Putting Michael Jordan in his place takes a lot of courage, as the Chicago Bulls icon is highly revered in sports circles.
But if you’re the greatest ever in your respective sport, you’d have no problem correcting a fellow GOAT.
That’s what happened in Las Vegas when Jordan and hockey legend Wayne Gretzky were in a casino together.
Rich Strafella, the former vice president of operations of Hard Rock Hotel, spilled the beans in an interview with UrbanDaddy in 2010.
Clearly, he had no issues not following the unwritten rule, “What happens in Vegas stays in Vegas.”
“I remember a night when Wayne Gretzky insulted Michael Jordan at the table,” Strafella said.
“It was a private salon game. Michael had ordered a drink from the cocktail waitress, and he gave her a five-dollar chip.
Wayne took it off the cocktail waitress’s tray, gave it back to Michael, grabbed a hundred-dollar chip from Michael’s stack, and put it on the cocktail waitress’s tray.
Then he said, ‘That’s how we tip in Las Vegas, Michael.'”
A cheapskate billionaire?
It’s unclear why Jordan gave a $5 tip when it was a mere drop in his ocean of fortune.
Was he just being cheap, or did he not know how things were done in Vegas?
The latter is unlikely, as the five-time NBA MVP has been a fixture in the Gambling Capital of the World for a long while.
He even once had the intrepidity to drag Dennis Rodman out of a Las Vegas hotel room during the 1997-98 season.
Interestingly, stories of MJ being a cheapskate have spread over the years.
For instance, Charles Barkley once shared an anecdote about Jordan stopping him from giving alms to a homeless man.
However, it’s not that Jordan was just being stingy. He valued hard work so highly that he believed if the vagrant could say, “Do you have any spare change?” he could also be able to say, “Welcome to McDonald’s.

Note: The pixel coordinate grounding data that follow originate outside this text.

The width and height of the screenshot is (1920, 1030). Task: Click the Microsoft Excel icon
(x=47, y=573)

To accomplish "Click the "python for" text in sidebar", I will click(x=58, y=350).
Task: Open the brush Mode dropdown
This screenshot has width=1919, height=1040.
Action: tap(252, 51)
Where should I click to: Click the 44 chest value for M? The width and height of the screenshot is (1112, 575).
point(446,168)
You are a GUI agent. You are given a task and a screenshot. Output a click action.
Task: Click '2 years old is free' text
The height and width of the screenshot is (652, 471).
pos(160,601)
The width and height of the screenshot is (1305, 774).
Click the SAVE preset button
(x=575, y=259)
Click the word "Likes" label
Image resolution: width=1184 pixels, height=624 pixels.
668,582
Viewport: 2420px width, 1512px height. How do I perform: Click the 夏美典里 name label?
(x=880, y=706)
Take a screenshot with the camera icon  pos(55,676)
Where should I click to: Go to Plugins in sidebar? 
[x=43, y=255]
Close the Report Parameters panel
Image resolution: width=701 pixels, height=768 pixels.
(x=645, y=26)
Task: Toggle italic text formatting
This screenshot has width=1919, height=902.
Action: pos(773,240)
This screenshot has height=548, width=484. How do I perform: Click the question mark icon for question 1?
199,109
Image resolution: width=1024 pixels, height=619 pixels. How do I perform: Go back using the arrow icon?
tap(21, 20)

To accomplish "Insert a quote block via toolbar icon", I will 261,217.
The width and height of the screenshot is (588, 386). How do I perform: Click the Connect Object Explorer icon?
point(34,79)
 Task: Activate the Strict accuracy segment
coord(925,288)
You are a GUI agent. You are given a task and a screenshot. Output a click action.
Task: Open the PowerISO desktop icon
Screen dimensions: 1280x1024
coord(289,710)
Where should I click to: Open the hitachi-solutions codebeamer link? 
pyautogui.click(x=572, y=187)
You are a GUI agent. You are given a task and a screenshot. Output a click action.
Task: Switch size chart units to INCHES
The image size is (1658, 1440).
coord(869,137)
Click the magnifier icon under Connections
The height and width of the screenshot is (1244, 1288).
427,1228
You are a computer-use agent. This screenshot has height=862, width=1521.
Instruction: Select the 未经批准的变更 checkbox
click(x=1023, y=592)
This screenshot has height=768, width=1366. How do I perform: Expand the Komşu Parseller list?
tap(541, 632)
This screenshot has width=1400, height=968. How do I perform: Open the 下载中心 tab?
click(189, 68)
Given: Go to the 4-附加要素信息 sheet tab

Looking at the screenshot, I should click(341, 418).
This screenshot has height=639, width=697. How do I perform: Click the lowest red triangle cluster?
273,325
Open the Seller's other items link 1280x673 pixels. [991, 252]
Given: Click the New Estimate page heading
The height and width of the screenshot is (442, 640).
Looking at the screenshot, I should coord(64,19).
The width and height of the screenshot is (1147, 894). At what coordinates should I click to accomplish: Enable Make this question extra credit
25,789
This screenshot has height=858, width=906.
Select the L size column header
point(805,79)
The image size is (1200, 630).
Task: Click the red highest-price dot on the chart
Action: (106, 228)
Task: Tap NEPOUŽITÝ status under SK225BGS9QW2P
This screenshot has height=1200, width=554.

How can I help you?”
Then again, this is the same person who once wanted to flip a coin for $100,000 with a random stranger.
“We were all hanging out afterwards when one street dude came up there with a bag of $100,000. ‘MJ, let’s gamble.’ MJ looked at him, ‘I ain’t got a lot of time.
Flip a coin for it, heads or tails?'” Jamal Crawford recalled.
“The dude looked at that money like you could tell he had all the hood’s money.
He was like, ‘Man, I can’t do this. I have no flip.’ He looked, ‘I’m good,’ and left,” he added.
Working hard to build his empire
Maybe MJ just wanted to teach the waitress in Vegas a brutal financial lesson, but fortunately, Gretzky was there to save the day.
It’s tough to argue against Mike’s philosophy, though, considering how successful he has become in life.
Interestingly, he earned less than $94 million in NBA salary through 16 seasons in the league.
Still, he managed to become the first billionaire athlete, breaching the mark in 2014.
Jordan is now worth $3.5 billion, per Forbes.
Evidently, he didn’t amass his fortune through handouts. The six-time NBA champion used his business acumen to turn his investment in the Jordan Brand and the Charlotte Bobcats/Hornets into billions.
In addition, he learned to leverage his popularity to score dozens of endorsement deals.
So, Jordan has earned the right to do whatever he wants with his money.